Mit dem Gefühl des geglückten Comebacks kann er seine "Krankengeschichte" entspannter Revue passieren lassen. Und in der wieder gewonnenen Selbstsicherheit Sätze wie diese formulieren: "Ich glaube, wenn den Silvesterlaufsieg in Bietigheim einer verdient hat, dann ich!" Das spontane Feedback per WhatsApp tat ein Übriges.
Krafttraining bei Nils Schumann
Der Schützling des Erfurter Erfolgstrainers Dieter Herrmann ließ in den vergangenen Monaten aber auch nichts unversucht, um wieder in die Spur zu kommen. Zu Beginn waren das tägliches Alternativtraining mit Aquajogging, Radeinheiten und sogar gezieltes Krafttraining, das er unter Anleitung von 800-Meter-Olympiasieger Nils Schumann in dessen Erfurter Fitness-Studio absolvierte. Begleitet wurden diese Trainingseinheiten ("Das war vornehmlich Sport für die reine Fitness") durch den Erfurter Eisschnelllaufarzt Dr. Lutz mit einer gezielten ACP-Therapie.
"Ende August bin ich erstmals wieder gelaufen - zehnmal eine Minute Jogging! Insgesamt hat es sechs bis acht Wochen gedauert, bis ich wieder bis 100 Wochenkilometer laufen konnte", erinnert sich Rico Schwarz mit sichtlichem Stolz über die Anfänge und die gemachten Fortschritte. "Anfangs war alles natürlich sehr schwerfällig, mit sechs Kilogramm mehr auf den Rippen! Ich war nach jeder Laufeinheit völlig im Eimer. Aber letztlich hat es sich gelohnt, den Aufbau mit viel Augenmaß zu gestalten!"
Dass es von Woche zu Woche besser ging, konnte er auch an den gemeinsamen Trainingseinheiten mit dem Deutschen Halbmarathon-Meister Manuel Stöckert (SC Ostheim) feststellen, der zum Tempotraining nach Erfurt angereist kam. Ein 15-Kilometer-Wettkampf in Nijmwegen (Niederlande) verlief als Crashtest mit 46:52 Minuten durchaus zufriedenstellend, der nötige Motivationskick für den Bietigheimer Silvesterlauf zum Ende des Jahres 2014.
Verletzung durch Hindernis-Training?
Dabei hatte das Jahr 2014 für Rico Schwarz noch recht passabel angefangen. Er wurde Siebter über 3.000 Meter bei der Hallen-DM in Leipzig, im Crosslauf verlor er DM-Bronze nur knapp gegen den wie entfesselt heranstürmenden Timo Benitz (LG farbtex Nordschwarzwald), anschließend absolvierte er mit einigen Mittelstreckenläufern um Carsten Schlangen (LG Nord Berlin) ein gutes Trainingslager im US-Höhenzentrum in Flagstaff. "Dort lief es wirklich super!"
Die 10.000-Meter-Meisterschaften ließ Schwarz zugunsten der Regeneration und der bevorstehenden Orientierung auf das Hindernislaufen sausen. Sein erstes Saisonrennen über die Hindernisse wurde dann aber zum Debakel. "Ich denke, dass ich mir diesen Riss beim Hindernistraining geholt habe", sucht Rico Schwarz nach einer Ursache für die Verletzung. Nicht zuletzt soll deshalb diese Disziplin aus seinem Programm gestrichen bleiben.

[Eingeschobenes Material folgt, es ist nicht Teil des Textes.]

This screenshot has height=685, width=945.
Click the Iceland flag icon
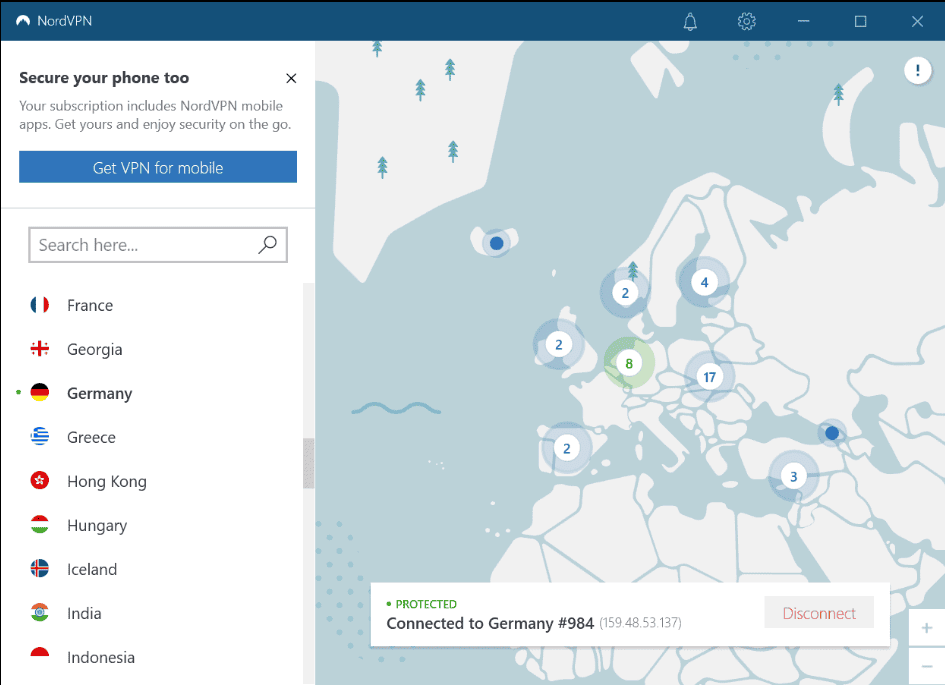(39, 569)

Hallenrennen und Halbmarathon-DM
Am Samstag reist Rico Schwarz mit einer Thüringer Mittelstreckengruppe nach Monte Gordo (Portugal). Anschließend plant er mit einigen nationalen Hallenrennen ("Für die internationalen Meetings fehlen mir die entsprechenden Zeiten!") und im April mit dem Start bei den Deutschen Halbmarathon-Mmeisterschaften in Husum - vorausgesetzt, die Form nach einem vorgeschalteten Höhentrainingslager in Kenia stimmt.

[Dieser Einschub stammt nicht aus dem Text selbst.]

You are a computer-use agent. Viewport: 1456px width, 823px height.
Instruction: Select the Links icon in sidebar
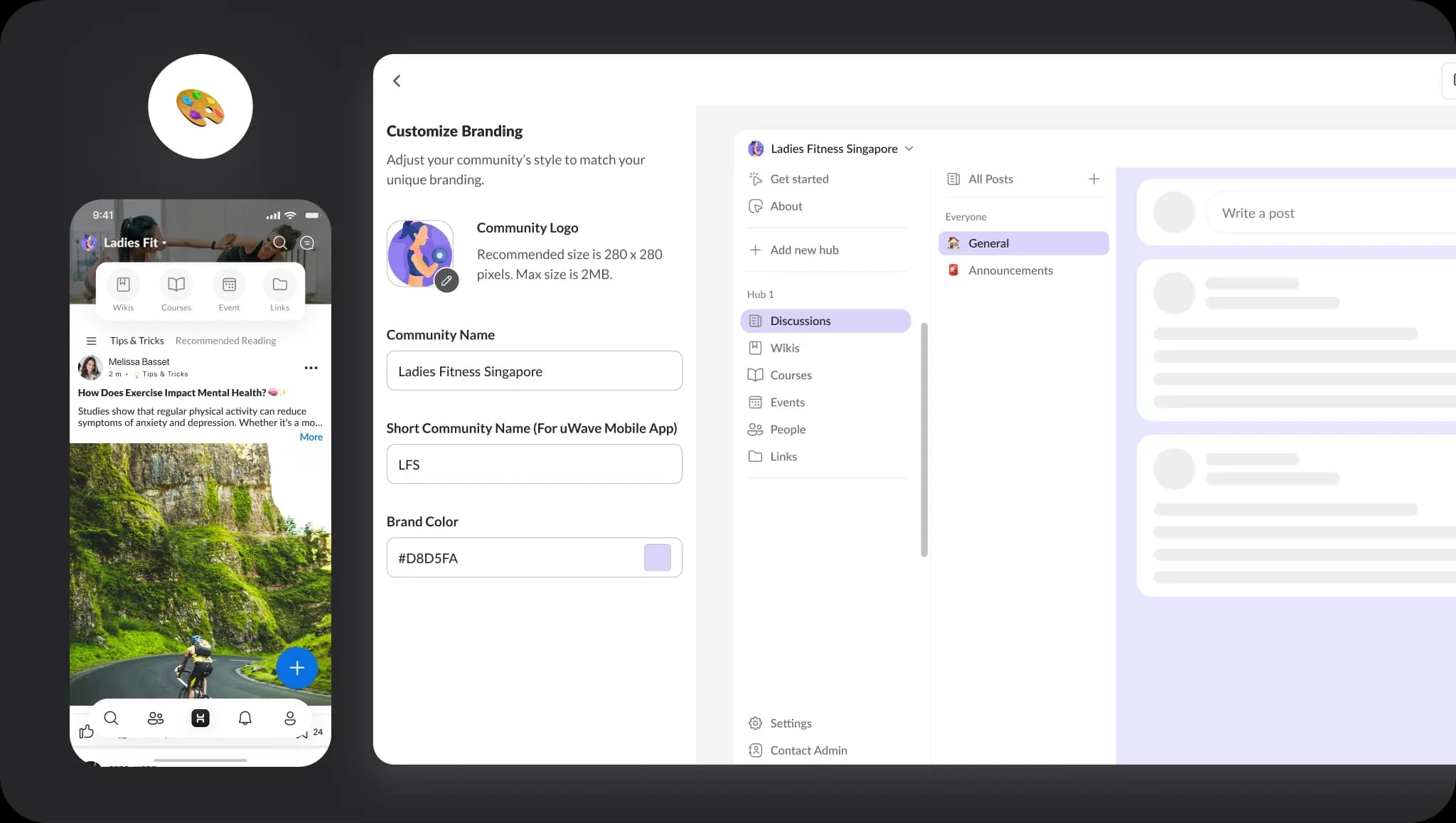[x=755, y=456]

Rico Schwarz weiß nur zu gut, dass mit dem Sieg in Bietigheim noch nichts erreicht ist - außer einem kleinen Ausrufezeichen am Ende des Jahres 2014. Das Hauptaugenmerk des Erfurters gilt trotz gelegentlicher Ausflüge auf die Straße weiterhin eindeutig den Rennen auf der Bahn. "In der Laufszene hat sich 2014 einiges getan. Es war ärgerlich, dass ich dabei zusehen musste!" Das soll ihm so schnell nicht noch einmal passieren.